== DATEN ZUR AUFGABE

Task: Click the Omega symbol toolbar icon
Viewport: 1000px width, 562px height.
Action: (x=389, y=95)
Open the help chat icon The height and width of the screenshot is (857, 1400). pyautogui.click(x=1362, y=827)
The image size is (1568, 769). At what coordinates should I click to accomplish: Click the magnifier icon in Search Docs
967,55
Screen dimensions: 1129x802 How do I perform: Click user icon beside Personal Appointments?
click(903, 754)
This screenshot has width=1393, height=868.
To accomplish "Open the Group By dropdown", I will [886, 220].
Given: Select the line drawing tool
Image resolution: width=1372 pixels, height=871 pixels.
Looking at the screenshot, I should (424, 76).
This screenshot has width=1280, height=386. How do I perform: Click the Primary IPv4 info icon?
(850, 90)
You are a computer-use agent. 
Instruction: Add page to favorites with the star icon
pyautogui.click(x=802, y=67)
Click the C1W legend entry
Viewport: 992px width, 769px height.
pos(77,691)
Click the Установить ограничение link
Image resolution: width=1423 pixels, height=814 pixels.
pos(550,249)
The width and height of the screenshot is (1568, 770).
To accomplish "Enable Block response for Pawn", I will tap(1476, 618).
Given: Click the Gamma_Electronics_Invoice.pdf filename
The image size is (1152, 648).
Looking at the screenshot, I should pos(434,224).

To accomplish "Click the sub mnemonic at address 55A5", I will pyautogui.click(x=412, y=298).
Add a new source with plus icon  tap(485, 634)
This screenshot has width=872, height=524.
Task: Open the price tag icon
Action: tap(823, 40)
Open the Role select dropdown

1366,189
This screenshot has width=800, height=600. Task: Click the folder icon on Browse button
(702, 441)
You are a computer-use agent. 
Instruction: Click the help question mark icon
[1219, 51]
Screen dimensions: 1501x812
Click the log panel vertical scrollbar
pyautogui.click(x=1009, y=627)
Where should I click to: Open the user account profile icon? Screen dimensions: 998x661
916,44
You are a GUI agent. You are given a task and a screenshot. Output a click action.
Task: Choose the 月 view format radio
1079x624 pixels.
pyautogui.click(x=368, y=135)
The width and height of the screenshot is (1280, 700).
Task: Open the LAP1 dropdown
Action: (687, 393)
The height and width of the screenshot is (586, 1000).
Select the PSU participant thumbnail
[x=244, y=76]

====

**ZU ERLEDIGENDE ARBEIT**
Schreib aus den Datensätzen oben den Abschnitt unverändert ab, der mit der Zeile beginnt, die „This screenshot has width=1280, height=386.“ enthält, und mit der Zeile endet, die „will pyautogui.click(x=412, y=298).“ enthält. Beide Zeilen gehören dazu.

**ANTWORT ZUR ÜBUNG**
This screenshot has width=1280, height=386. How do I perform: Click the Primary IPv4 info icon?
(850, 90)
You are a computer-use agent. 
Instruction: Add page to favorites with the star icon
pyautogui.click(x=802, y=67)
Click the C1W legend entry
Viewport: 992px width, 769px height.
pos(77,691)
Click the Установить ограничение link
Image resolution: width=1423 pixels, height=814 pixels.
pos(550,249)
The width and height of the screenshot is (1568, 770).
To accomplish "Enable Block response for Pawn", I will tap(1476, 618).
Given: Click the Gamma_Electronics_Invoice.pdf filename
The image size is (1152, 648).
Looking at the screenshot, I should pos(434,224).

To accomplish "Click the sub mnemonic at address 55A5", I will pyautogui.click(x=412, y=298).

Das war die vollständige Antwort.